Yes pipe bursting is effective.We did 160ft pull and replaced 6 inch cast iron with 6 inch hdpe pipe. We started the job at 730 am and had the pipe in place and the holes backfilled by 130 pm It has its uses.Just like everything you cant use it all the time.But when needed it does a great job


----------



## Redwood (Sep 8, 2008)

We do replacements, relining, and bursting.
They all have their uses and you just need to go with what is best.
We've done combinations on some jobs.


----------



## Richard Hilliard (Apr 10, 2010)

There is a company on the east coast of Florida that does our pipe lining for us. He is a licensed plumber and the costs of the equipment are high. As many have stated it does have a place and time. I had a home that had 50 feet of concrete to penetrate before the kitchen and bathrooms. This application was perfect for relining there was no bow in the line and no offsets and saved the homeowner the expense of replacing wood floor. Cost wise for the plumbing, not much difference huge difference with the intangible costs.


----------



## plbgbiz (Aug 27, 2010)

We do pipe bursting and depending on the situation, it can make you wonder how you ever got by without it. In general, I prefer pipe bursting because of the lack of mess left for the customer. On shorter pulls, it is not much quicker than a conventional dig but the cleanup is a lot faster. Since our first burst about 6 years ago, we have learned more about what not to do than anything else.

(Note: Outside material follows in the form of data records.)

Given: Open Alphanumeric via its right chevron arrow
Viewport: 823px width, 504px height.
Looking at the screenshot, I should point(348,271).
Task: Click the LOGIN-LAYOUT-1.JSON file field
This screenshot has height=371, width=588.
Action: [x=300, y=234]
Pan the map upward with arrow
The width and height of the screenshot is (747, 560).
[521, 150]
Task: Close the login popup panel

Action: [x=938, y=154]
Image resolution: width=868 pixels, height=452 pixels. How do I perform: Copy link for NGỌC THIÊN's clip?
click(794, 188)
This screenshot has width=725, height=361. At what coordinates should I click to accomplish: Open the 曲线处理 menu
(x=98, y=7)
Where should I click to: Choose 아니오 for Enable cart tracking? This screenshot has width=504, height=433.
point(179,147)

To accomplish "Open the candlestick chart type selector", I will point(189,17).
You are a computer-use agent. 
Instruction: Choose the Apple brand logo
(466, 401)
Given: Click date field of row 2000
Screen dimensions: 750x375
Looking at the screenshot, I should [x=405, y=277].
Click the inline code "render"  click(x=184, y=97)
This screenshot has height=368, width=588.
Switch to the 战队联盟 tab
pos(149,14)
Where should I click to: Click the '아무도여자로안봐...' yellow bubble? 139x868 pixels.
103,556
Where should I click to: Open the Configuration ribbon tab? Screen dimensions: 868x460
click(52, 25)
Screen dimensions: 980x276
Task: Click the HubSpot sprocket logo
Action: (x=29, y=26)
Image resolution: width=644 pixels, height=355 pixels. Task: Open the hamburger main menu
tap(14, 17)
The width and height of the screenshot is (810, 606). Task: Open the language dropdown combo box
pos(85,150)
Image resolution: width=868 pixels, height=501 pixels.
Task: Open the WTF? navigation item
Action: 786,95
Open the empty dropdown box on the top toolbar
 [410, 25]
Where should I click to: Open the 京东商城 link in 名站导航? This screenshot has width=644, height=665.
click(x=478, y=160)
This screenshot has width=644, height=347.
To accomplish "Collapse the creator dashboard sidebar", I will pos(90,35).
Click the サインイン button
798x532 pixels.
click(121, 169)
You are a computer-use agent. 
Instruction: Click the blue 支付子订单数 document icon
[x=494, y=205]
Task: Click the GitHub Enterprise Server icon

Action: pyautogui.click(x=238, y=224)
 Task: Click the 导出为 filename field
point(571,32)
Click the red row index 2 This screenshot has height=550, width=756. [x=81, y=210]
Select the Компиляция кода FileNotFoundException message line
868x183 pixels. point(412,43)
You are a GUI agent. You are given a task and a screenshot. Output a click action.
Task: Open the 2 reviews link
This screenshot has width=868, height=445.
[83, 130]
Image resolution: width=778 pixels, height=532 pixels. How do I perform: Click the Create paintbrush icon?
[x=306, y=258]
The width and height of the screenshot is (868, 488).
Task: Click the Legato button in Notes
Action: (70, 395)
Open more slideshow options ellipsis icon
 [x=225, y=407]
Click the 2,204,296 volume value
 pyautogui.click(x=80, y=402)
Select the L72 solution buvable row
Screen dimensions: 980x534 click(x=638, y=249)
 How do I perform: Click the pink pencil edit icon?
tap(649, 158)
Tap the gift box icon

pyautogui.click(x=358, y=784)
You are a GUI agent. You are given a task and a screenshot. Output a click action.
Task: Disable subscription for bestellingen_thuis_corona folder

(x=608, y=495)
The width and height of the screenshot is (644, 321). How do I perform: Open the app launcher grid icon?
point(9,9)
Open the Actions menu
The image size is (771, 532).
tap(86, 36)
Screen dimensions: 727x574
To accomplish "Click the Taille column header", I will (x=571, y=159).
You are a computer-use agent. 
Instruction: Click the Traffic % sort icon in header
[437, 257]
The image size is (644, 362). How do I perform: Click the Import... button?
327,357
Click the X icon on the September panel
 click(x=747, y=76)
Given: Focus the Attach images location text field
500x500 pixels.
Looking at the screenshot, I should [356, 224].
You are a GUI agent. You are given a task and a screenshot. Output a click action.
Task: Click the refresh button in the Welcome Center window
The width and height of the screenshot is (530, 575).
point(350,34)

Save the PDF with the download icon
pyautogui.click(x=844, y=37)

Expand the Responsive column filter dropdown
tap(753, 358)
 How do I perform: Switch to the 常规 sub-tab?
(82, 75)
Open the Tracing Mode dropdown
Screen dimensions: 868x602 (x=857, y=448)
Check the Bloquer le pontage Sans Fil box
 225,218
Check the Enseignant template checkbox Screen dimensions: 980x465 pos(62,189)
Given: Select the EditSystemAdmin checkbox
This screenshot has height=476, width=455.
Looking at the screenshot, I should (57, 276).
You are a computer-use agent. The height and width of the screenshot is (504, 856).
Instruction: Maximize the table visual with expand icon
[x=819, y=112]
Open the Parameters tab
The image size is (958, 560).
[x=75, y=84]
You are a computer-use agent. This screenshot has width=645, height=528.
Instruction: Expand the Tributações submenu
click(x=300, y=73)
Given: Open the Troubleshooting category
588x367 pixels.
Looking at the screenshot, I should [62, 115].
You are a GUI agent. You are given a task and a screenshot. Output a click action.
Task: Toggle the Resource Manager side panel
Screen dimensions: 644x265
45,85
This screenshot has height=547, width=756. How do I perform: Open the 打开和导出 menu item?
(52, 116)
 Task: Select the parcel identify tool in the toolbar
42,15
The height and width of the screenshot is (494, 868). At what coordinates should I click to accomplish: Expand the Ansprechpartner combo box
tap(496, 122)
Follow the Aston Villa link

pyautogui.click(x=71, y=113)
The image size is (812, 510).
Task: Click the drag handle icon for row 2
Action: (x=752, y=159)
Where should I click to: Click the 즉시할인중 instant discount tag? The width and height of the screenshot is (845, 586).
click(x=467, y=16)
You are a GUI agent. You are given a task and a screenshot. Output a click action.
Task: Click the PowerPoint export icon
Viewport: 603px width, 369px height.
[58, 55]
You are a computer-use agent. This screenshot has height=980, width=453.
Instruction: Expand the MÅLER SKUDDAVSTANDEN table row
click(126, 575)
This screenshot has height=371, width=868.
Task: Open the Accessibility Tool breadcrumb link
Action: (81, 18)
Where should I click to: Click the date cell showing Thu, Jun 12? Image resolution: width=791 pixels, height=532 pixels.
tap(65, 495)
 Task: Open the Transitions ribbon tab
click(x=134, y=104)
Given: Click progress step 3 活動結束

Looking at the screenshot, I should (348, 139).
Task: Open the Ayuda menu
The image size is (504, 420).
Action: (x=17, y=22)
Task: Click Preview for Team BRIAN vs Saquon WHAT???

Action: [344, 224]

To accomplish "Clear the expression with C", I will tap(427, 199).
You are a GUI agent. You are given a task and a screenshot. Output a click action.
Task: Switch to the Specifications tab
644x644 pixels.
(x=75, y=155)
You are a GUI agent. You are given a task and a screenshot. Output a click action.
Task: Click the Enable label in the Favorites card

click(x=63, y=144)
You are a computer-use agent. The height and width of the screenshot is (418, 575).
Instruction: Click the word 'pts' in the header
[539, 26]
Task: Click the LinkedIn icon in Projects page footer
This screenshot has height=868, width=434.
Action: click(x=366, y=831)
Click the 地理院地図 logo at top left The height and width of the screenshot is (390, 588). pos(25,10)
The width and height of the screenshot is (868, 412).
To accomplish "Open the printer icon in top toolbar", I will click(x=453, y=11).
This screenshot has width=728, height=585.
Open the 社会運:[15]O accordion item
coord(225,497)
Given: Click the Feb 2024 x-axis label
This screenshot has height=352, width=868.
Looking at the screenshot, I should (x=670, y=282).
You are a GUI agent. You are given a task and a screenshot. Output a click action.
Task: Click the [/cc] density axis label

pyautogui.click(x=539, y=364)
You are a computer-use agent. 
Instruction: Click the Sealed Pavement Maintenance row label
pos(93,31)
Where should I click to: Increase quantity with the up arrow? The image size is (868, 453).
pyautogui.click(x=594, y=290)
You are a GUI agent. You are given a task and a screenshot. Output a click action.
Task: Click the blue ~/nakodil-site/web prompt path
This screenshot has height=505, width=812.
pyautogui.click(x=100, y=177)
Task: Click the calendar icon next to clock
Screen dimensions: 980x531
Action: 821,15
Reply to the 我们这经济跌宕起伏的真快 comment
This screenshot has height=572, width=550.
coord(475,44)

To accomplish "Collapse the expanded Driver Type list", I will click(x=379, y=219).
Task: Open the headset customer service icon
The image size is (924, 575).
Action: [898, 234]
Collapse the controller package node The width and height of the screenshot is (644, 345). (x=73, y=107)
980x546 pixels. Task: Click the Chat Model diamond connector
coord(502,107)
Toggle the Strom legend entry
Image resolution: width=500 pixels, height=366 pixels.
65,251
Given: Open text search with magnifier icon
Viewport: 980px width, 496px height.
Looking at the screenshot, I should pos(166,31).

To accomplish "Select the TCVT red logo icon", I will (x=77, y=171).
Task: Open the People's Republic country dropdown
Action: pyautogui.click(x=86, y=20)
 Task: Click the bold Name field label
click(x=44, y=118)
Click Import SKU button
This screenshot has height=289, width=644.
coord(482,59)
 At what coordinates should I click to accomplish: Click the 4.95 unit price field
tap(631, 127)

We also burst lines for other plumbers too. They often have some part of the line that it makes sense to dig up and we just do the burst.

It is certainly not snake oil.

There are a couple of pics on my facebook page.


----------



## TheMaster (Jun 12, 2009)

I thought pipes should be covered with clean fill. In the bursting and pulling process how is that accomplished while leaving the old pipe in the ground?


----------



## plbgbiz (Aug 27, 2010)

Clean fill serves to give solid bedding around the pipe to prevent movement and damage to the new pipe. Bursting does not overly disturb the shape of the surrounding soil. It compacts it. Depending on the soil (we have a lot of clay) digging leaves you with a lot of big chunks so back filling with the freshly dug up dirt can result in bellies and damage to the pipe.

Also, the HDPE typically used for bursting is not the fragile debutante that PVC is so there is no concern of damage from the fragments of the old pipe. Not that I've ever had a problem with the PVC either. We burst with it too when inside a building.


----------